● **What you need to do**
After finding the line with "[link homepage] (105, 39)" in the data below, set down exactly each line through the one with "[Mindfulness: A Magical", inclusive, and stop there.

----------

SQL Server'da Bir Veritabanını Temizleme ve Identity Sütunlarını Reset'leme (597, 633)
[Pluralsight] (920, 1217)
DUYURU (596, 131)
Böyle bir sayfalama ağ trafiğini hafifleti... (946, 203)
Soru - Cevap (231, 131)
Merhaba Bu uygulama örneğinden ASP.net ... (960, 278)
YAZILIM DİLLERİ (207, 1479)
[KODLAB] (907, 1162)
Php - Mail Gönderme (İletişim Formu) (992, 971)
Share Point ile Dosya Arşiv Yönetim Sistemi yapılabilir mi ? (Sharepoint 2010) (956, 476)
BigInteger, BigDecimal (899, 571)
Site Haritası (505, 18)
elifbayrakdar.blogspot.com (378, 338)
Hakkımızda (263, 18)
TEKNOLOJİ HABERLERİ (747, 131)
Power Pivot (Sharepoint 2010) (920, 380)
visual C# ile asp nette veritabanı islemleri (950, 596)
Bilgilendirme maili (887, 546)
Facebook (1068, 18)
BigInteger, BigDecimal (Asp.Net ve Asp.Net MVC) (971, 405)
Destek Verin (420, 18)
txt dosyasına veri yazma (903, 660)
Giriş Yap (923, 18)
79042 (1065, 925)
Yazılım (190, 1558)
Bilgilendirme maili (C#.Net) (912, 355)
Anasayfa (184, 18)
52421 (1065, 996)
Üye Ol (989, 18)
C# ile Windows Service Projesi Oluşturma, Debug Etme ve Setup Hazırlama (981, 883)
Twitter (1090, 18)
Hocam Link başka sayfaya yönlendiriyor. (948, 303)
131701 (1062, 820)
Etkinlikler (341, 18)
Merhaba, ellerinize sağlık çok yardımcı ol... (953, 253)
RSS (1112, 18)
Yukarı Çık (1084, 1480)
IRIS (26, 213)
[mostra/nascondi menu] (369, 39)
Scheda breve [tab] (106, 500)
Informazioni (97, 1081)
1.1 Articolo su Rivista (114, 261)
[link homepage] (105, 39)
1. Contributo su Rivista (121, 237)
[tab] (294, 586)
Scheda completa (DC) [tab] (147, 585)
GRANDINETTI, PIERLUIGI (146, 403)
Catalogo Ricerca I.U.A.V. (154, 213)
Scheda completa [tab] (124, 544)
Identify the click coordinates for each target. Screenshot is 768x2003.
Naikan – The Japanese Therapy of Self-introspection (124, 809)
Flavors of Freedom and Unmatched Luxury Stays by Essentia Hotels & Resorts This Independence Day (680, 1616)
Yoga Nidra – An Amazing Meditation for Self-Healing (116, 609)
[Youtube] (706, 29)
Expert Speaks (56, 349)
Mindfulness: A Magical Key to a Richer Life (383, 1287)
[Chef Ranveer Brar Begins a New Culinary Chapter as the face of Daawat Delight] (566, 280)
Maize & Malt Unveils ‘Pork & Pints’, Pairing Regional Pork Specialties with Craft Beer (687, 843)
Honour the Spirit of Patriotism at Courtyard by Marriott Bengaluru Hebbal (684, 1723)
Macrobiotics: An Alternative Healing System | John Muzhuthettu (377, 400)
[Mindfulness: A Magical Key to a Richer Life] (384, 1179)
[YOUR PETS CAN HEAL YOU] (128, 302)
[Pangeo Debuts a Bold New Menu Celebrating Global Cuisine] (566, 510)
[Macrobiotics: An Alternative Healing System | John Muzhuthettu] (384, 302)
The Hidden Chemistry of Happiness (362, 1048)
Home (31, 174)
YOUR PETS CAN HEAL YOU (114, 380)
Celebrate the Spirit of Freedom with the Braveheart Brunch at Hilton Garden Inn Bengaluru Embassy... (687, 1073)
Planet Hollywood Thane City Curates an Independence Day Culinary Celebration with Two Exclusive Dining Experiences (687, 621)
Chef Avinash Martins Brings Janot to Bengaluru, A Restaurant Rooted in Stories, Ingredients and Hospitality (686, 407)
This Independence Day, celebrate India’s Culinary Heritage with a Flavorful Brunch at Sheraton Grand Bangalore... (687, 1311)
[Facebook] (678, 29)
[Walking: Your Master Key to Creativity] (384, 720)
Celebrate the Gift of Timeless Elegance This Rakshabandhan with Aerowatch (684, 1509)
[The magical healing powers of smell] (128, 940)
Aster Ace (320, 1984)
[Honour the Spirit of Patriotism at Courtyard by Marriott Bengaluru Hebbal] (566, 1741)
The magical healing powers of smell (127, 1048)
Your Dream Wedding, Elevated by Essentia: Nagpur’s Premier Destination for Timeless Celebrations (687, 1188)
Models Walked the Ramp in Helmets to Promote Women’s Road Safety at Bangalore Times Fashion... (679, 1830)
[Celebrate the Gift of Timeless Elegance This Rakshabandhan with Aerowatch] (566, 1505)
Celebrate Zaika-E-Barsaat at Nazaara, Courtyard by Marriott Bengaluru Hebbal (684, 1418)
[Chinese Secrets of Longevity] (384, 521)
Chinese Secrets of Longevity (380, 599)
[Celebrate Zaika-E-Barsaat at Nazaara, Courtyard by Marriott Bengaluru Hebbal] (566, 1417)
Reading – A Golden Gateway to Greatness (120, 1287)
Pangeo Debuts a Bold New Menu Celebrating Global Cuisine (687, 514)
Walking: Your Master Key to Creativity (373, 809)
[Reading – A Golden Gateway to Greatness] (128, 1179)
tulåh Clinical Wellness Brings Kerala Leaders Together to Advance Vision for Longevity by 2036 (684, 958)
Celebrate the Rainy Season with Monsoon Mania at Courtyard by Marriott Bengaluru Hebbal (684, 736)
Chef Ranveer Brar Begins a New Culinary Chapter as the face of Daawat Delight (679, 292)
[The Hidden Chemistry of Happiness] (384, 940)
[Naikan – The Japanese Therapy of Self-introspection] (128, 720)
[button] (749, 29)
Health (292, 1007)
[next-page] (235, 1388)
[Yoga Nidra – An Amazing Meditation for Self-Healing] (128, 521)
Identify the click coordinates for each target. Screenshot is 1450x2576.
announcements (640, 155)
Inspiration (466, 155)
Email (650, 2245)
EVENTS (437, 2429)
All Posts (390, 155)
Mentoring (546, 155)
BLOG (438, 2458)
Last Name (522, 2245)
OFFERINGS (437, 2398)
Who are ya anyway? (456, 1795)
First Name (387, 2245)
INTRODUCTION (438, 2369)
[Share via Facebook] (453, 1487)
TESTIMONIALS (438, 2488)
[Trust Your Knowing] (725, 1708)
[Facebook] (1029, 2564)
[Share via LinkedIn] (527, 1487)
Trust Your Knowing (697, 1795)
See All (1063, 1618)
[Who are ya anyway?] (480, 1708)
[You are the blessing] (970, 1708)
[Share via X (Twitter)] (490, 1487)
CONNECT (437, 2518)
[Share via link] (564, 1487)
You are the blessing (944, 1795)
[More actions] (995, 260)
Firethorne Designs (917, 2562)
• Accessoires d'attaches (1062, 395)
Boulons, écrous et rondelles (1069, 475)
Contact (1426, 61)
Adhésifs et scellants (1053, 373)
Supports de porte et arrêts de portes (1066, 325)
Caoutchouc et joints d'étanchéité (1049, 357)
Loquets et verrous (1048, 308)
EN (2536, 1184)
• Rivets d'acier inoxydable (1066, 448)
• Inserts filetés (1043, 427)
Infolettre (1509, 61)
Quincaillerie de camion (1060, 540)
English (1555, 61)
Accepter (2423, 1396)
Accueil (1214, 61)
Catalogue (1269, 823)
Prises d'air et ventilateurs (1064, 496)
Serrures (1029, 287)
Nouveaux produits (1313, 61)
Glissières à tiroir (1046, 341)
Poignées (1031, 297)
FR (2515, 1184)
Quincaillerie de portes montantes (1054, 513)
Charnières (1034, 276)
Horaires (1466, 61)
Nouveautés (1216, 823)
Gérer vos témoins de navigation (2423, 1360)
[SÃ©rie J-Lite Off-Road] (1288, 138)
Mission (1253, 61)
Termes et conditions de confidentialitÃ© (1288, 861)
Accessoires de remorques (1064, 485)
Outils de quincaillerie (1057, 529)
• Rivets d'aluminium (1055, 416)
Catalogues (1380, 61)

----------

● **Result**
[link homepage] (105, 39)
1. Contributo su Rivista (121, 237)
[tab] (294, 586)
Scheda completa (DC) [tab] (147, 585)
GRANDINETTI, PIERLUIGI (146, 403)
Catalogo Ricerca I.U.A.V. (154, 213)
Scheda completa [tab] (124, 544)
Identify the click coordinates for each target. Screenshot is 768x2003.
Naikan – The Japanese Therapy of Self-introspection (124, 809)
Flavors of Freedom and Unmatched Luxury Stays by Essentia Hotels & Resorts This Independence Day (680, 1616)
Yoga Nidra – An Amazing Meditation for Self-Healing (116, 609)
[Youtube] (706, 29)
Expert Speaks (56, 349)
Mindfulness: A Magical Key to a Richer Life (383, 1287)
[Chef Ranveer Brar Begins a New Culinary Chapter as the face of Daawat Delight] (566, 280)
Maize & Malt Unveils ‘Pork & Pints’, Pairing Regional Pork Specialties with Craft Beer (687, 843)
Honour the Spirit of Patriotism at Courtyard by Marriott Bengaluru Hebbal (684, 1723)
Macrobiotics: An Alternative Healing System | John Muzhuthettu (377, 400)
[Mindfulness: A Magical Key to a Richer Life] (384, 1179)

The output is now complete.